> _Questions to answer_
[1] Translate the sentence "But this view is not universally held." from the text on environmental causes of cancer into Spanish.
[2] Please reproduce the text on environmental causes of cancer from "A group of organizations,  led" to "the symposium record.".
[3] Carry on the text on environmental causes of cancer from the point where it stops.

> _Text passage_
+-------+
Today, many mainstream cancer organizations, including the American Cancer Society, follow that tradition. They conclude that occupational and environmental exposures explain little of the cancer burden and fear diluting their main messages about individual behavioral choices by drawing attention to environmental risk factors over which individuals have little control. But this view is not universally held. In 2010 the President’s Cancer Panel issued their report to the President and the National Cancer Institute, Reducing Environmental Cancer Risk: What We Can Do Now, in which they focused on industrial, occupational, and agricultural chemical exposures, indoor/outdoor air pollution, water contamination, nuclear fallout, radiation, and electromagnetic fields.  They said, “The previous estimates [of environmental causes of cancer] are woefully out of date…and underestimate significantly the true toll of cancer related to these exposures.” Not content with just calling for more research, the panel also strongly recommended additional action, based on what we already know. 

Several years ago a diverse group of individuals and organizations came to together to form the Cancer Free Economy Network, (CFEN) premised on “the belief that the water we drink, the air we breathe, the food we eat, the places we work, and the products we use every day should not make us sick.” Representing the Science and Environmental Health Network, I participate in CFEN’s health and science node. The CFEN focuses primarily on cancer-causing environmental chemicals and pollutants while recognizing the importance of other established risk factors and complex interactions among them that, collectively, create the conditions out of which cancer patterns arise. It is this multi-level eco-social model that I previously explored in The Ecology of Breast Cancer, recognizing that breast cancer patterns arise in large part out of conditions that we collectively create in communities and society at large

A group of organizations,  led by University of Massachusetts-Lowell and including the University of Pittsburgh’s Hillman Cancer Center, the School of Public Health, the Allegheny County Medical Society, CFEN and others convened a day-long meeting in Pittsburgh PA on Jan. 29, 2019 titled “Cancer and the Environment Symposium: Priorities for Research, Policy and Clinical Practice”.  The goal was to address occupational and environmental contributors to cancer risk and take a fresh look at opportunities for cancer prevention.  The agenda, slides and videos of each presentation are publicly available online.  Each presenter was asked to provide specific recommendations for research, policy, and practice to be incorporated into the symposium record.
+-------+
> _Information provided_
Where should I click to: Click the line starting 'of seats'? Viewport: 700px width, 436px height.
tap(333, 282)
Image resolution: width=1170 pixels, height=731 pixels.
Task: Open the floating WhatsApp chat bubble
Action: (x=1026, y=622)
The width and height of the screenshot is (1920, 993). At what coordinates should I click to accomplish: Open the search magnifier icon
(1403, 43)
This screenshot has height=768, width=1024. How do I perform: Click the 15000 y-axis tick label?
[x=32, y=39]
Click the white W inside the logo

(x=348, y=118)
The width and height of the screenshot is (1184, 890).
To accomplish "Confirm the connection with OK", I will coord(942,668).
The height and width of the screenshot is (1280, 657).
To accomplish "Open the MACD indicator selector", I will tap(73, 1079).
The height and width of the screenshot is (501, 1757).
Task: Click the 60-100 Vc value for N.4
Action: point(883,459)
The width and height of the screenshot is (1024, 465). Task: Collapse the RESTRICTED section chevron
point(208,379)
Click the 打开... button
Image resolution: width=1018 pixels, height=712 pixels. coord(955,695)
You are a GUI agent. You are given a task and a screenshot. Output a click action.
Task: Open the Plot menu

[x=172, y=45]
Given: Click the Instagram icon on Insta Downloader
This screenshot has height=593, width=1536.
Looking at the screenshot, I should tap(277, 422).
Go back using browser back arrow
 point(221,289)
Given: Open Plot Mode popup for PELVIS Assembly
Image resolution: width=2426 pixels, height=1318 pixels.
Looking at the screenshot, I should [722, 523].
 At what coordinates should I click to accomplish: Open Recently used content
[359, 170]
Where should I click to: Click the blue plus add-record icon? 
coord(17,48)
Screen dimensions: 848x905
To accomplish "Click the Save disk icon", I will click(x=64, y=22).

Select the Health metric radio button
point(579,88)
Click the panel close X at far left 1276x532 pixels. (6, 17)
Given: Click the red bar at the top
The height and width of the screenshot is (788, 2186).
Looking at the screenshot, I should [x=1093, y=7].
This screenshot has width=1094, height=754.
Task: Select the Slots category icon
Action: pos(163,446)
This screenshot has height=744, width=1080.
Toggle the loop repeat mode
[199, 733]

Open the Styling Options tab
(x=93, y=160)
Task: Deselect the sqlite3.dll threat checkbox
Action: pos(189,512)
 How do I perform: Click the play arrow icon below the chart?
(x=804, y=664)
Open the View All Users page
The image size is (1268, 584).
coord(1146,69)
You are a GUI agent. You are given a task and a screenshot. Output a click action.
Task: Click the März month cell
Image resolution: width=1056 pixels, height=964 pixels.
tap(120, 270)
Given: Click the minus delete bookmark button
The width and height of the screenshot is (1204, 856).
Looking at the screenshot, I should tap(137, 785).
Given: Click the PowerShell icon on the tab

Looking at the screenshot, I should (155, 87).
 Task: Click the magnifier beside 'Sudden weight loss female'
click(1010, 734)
+-------+
> _Answers for the exercise_
[1] Pero esta opinión no es compartida por todos.

[2]
A group of organizations,  led by University of Massachusetts-Lowell and including the University of Pittsburgh’s Hillman Cancer Center, the School of Public Health, the Allegheny County Medical Society, CFEN and others convened a day-long meeting in Pittsburgh PA on Jan. 29, 2019 titled “Cancer and the Environment Symposium: Priorities for Research, Policy and Clinical Practice”.  The goal was to address occupational and environmental contributors to cancer risk and take a fresh look at opportunities for cancer prevention.  The agenda, slides and videos of each presentation are publicly available online.  Each presenter was asked to provide specific recommendations for research, policy, and practice to be incorporated into the symposium record.

[3]
In the opening session, “Setting the Context”, my topic was Cancer: multifactorial diseases requiring multifactorial interventions for prevention.  It was an opportunity to reflect on the concept of causation and how we think about parsing cancer risk among individual risk factors as if they were largely independent. Multi-level cancer risk factors, including environmental agents, are not neatly separated from one another. Interactions among them make it particularly difficult to identify “the cause” of cancer in an individual or in populations. Progress in understanding cancer biology shows that known carcinogens have a wide range of biologic activities, and many common environmental chemicals can trigger what are widely known as “hallmarks of cancer.”  With few exceptions, this information has had little influence on cancer prevention programs, policies, and practice.  

Throughout the day we heard from clinicians, scientists, public health officials, community leaders and others in information-rich presentations and panel discussions. A plan developed at the end of the day and further refined in follow up teleconferences should assure ongoing momentum for additional action to prevent cancer in the region. Most of the presentations at the symposium are directly relevant to topics concerning communities throughout the US and internationally. We encourage you to take a look at the agenda, the presentation slides and videos that may be of interest.  Feel free to share them with others. Comprehensive cancer prevention requires more than attention to individual behaviors. Look for opportunities and responsibilities in the workplace, community and society at large as well.